Automatic/ Power-Operated Doors
To decrease the spread of the coronavirus via surface contact, some businesses are propping open their entry doors. This is allowed in most situations. However, some doors contribute to a building’s passive fire protection scheme. Such openings include corridor and interior exit stair doors. Doors cannot be propped open if used to restrict the passage of fire and hot gases. However, if a building is equipped with a fire alarm system, the doors can be held open with magnetic doors holders. During a fire scenario, the magnetic door holders would release, allowing their respective doors to close and self-latch.
Means of Egress
To avoid two-flow encounters, changes have been made to building entrances and exits. Partitions and queuing lines are being used to manage occupant flow. While doing this, one must not block or obstruct life safety systems (fire alarm components, sprinkler heads, fire extinguishers, etc.) and means of egress pathways. Including means of egress discharge for adjacent structures. Once outside, occupants must be free to disperse. The location of emergency lights and exit signage shall also be updated to reflect new layouts.
Seating – Indoor
To maintain social distancing, occupant loads have been reduced by altering seating layouts. Smaller occupant loads are generally safer. However, while altering seating layouts, one must not block or obstruct life safety systems (fire alarm components, sprinkler heads, fire extinguishers, etc.) and means of egress pathways. The location of emergency lights and exit signage shall also be updated to reflect new layouts.
Seating – Outdoor
To increase patron count, some businesses have added outdoor seating where none previously existed. If using parking spaces or street access, the local fire department must be consulted to ensure the new layout does not negatively impact emergency vehicle traffic or emergency personnel operations (the staging of fire apparatus, etc.).
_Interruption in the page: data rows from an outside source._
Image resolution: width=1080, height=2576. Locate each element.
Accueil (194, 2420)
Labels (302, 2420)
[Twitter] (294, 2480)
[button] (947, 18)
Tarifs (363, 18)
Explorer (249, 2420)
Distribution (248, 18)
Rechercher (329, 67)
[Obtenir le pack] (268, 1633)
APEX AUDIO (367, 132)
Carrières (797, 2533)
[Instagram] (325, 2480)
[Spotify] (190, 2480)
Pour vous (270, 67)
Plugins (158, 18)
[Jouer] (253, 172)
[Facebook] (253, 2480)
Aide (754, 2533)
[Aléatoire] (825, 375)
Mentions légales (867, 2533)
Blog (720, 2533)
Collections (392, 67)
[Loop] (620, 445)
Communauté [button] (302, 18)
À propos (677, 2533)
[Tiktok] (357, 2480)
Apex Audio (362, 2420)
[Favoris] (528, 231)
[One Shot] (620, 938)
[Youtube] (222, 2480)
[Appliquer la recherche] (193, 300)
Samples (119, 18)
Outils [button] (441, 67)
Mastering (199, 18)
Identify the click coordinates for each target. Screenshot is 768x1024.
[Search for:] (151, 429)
To create comfortable outdoor environments, some businesses have enclosed outdoor seating in tents or space bubbles. These areas are commonly heated with propane heaters. The use of tents and propane heaters can require a permit from the authority having jurisdiction (AHJ). This is typically the building or fire department. The following should be considered when using propane heaters:
- Are the heaters properly vented?
- Are the heaters a safe distance from tent walls or furnishings? Product manuals usually require heaters to have a few feet of clear space from combustible materials.
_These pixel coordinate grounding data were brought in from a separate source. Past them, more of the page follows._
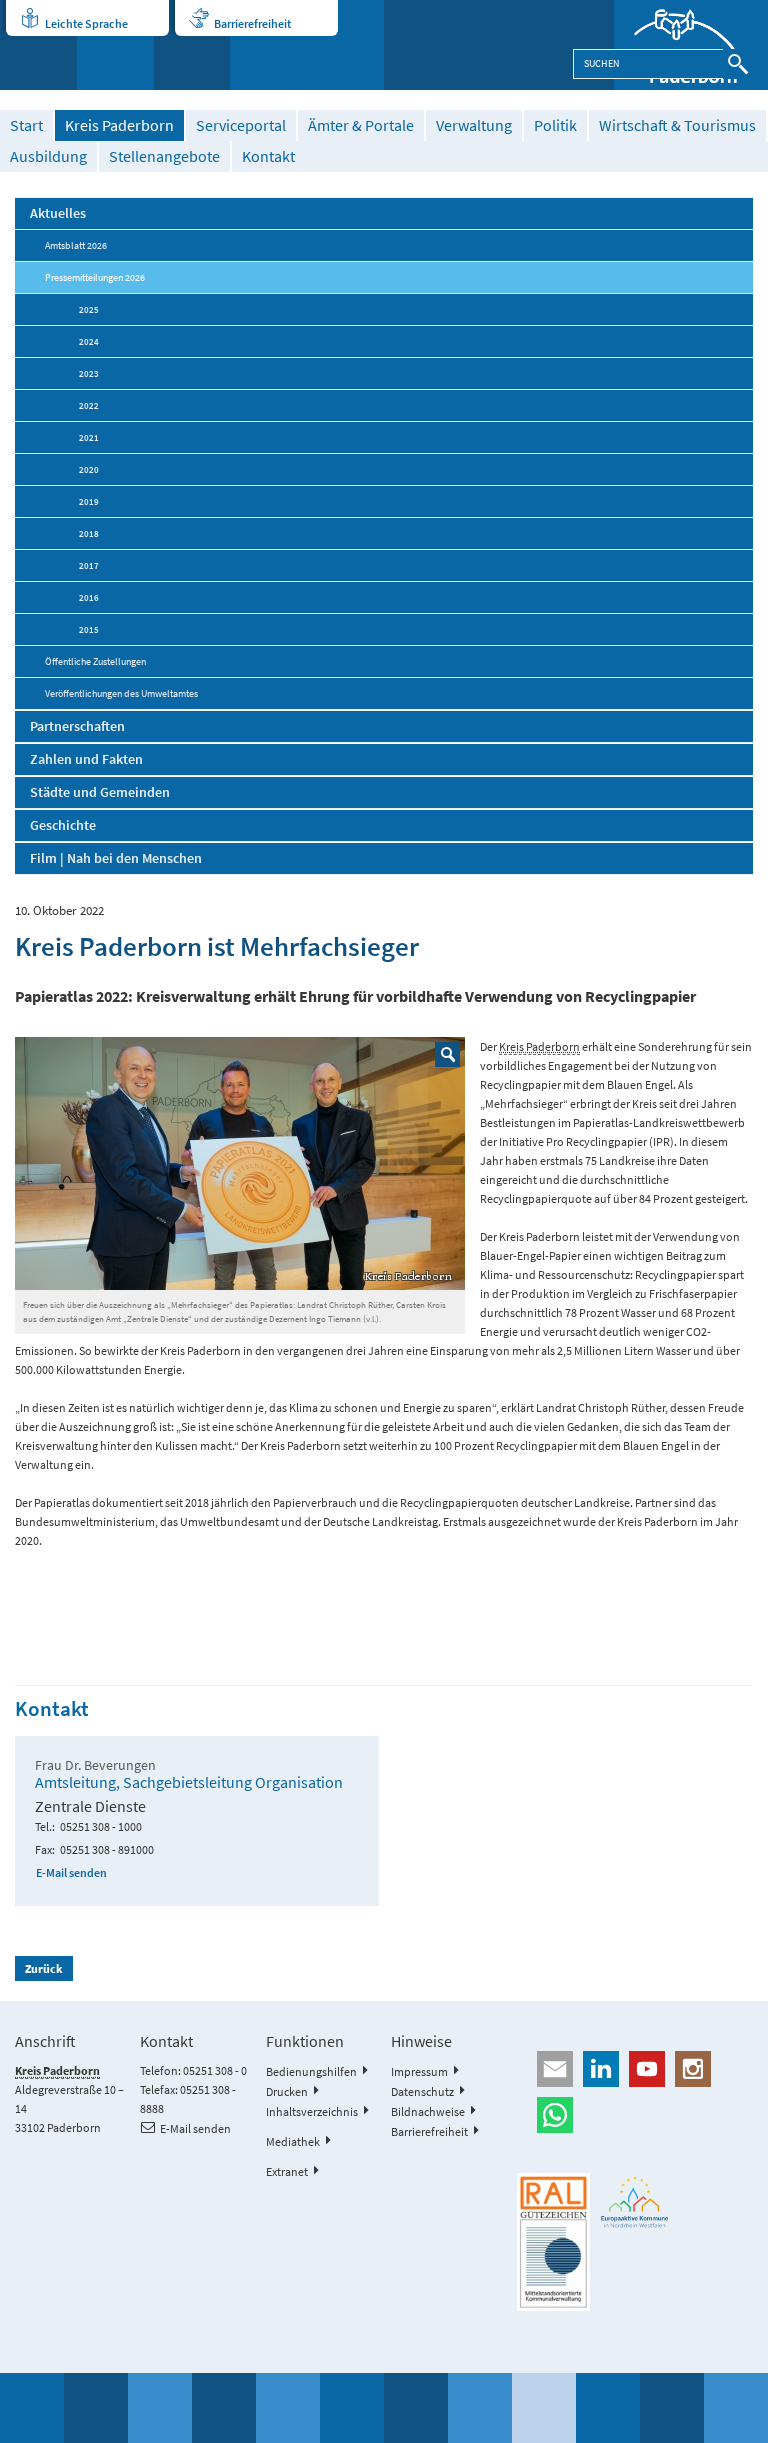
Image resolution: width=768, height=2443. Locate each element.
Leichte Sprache (86, 23)
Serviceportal (241, 125)
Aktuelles (58, 213)
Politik (555, 125)
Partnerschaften (77, 726)
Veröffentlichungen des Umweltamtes (121, 693)
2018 (89, 533)
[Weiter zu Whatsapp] (634, 2115)
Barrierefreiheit (252, 23)
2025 (89, 309)
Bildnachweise (428, 2111)
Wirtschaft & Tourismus (677, 125)
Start (26, 125)
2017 (89, 565)
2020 (89, 469)
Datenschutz (422, 2091)
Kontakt (268, 156)
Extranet (287, 2171)
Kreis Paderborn (119, 125)
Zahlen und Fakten (86, 759)
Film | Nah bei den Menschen (116, 858)
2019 (89, 501)
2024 (89, 341)
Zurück (44, 1968)
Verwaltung (474, 125)
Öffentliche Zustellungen (95, 661)
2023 (89, 373)
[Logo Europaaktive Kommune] (635, 2202)
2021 (89, 437)
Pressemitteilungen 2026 (95, 277)
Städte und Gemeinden (100, 792)
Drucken (287, 2091)
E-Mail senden (71, 1872)
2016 (89, 597)
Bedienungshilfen (311, 2071)
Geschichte (63, 825)
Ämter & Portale (361, 125)
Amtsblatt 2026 (76, 245)
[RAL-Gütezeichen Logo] (553, 2242)
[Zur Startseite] (691, 45)
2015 (89, 629)
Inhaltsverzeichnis (312, 2111)
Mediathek (293, 2141)
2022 (89, 405)
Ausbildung (48, 156)
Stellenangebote (164, 156)
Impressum (419, 2071)
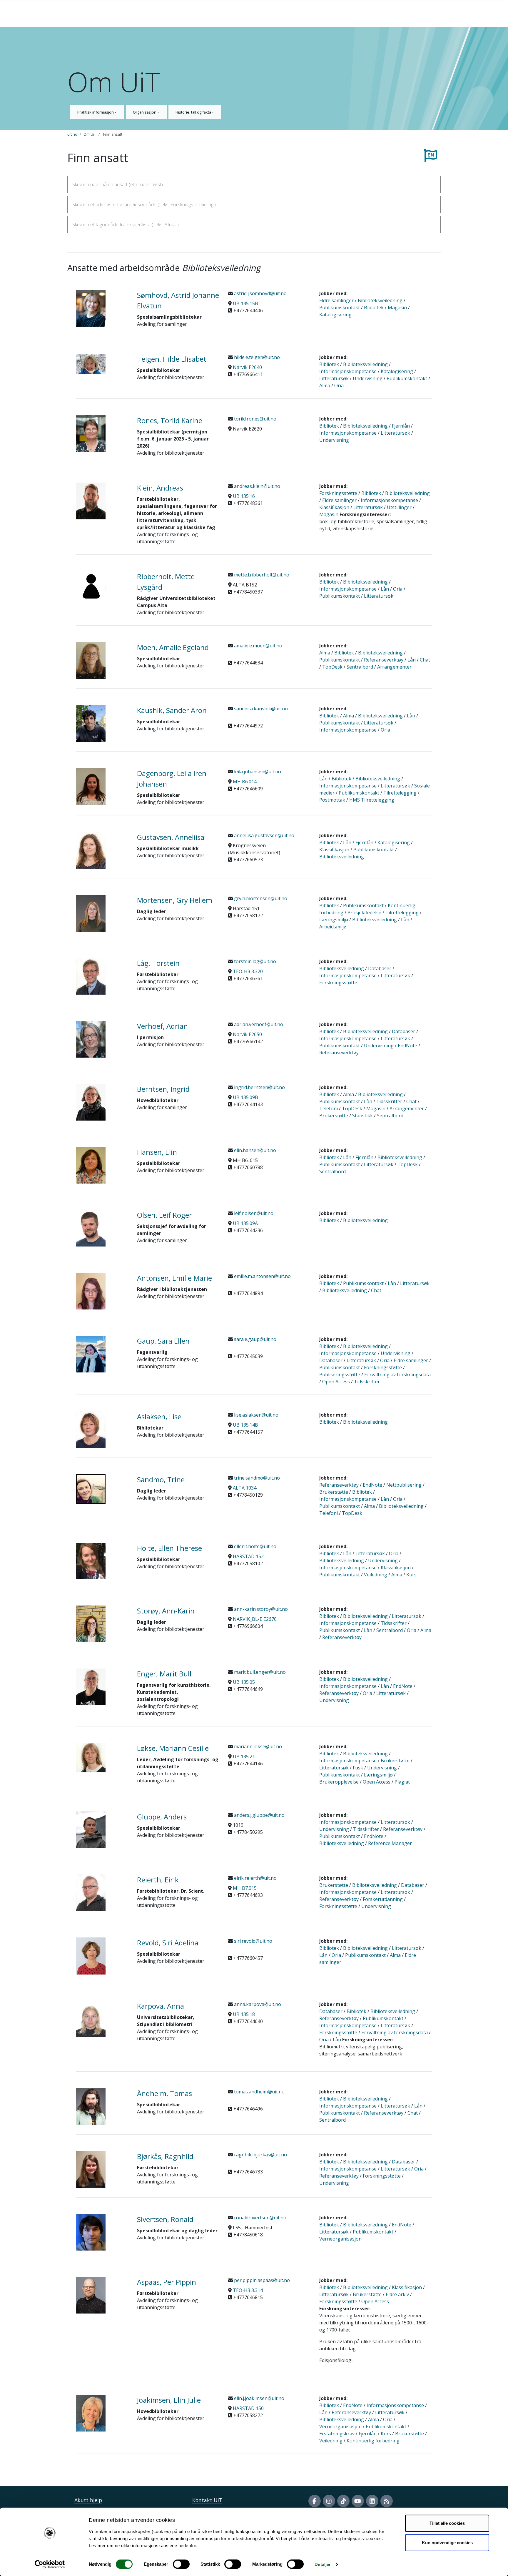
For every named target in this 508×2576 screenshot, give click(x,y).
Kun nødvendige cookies (447, 2542)
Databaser (379, 968)
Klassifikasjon (334, 507)
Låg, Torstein (158, 963)
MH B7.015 (245, 1888)
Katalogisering (335, 314)
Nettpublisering (404, 1485)
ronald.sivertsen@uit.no (259, 2217)
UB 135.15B (245, 303)
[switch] (181, 2564)
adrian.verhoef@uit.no (258, 1024)
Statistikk (362, 1115)
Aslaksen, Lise (159, 1416)
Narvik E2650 (247, 1034)
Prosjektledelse (364, 912)
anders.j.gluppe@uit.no (259, 1815)
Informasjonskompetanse (348, 371)
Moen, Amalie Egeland (173, 647)
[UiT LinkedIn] (372, 2501)
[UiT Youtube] (358, 2501)
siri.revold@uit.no (252, 1941)
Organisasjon (145, 112)
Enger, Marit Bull (164, 1673)
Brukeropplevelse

- Do staff members know how to operate the heaters?
- Where are the propane tanks stored? Propane tanks should be stored outside in safety cages, away from combustible or flammable materials and sources of ignition.
To comply with public health guidelines, many businesses have updated operations to include delivery and take-out. These operations can require the storage of extra boxes or other materials. Such storage must not block or obstruct life safety systems (fire alarm components, sprinkler heads, fire extinguishers, etc.) and means of egress pathways. To not obstruct sprinkler heads, the clearance between sprinkler deflectors and storage shall be 18 inches or greater. Items shall also not be stored near heat sources.
As businesses adapt to operate during the pandemic, changes have been made to comply with public health guidelines. These changes are important, but must not interfere with fire and life safety codes. When increasing quantities of flammable and combustible materials, consider related hazards. Consider ABHR dispenser and stockpile locations, and the amount of hazardous materials in use and in storage. When updating layouts, ensure not to block or obstruct the means of egress or life safety components, including fire alarm devices, fire extinguishers, lighting, signage, and sprinkler heads.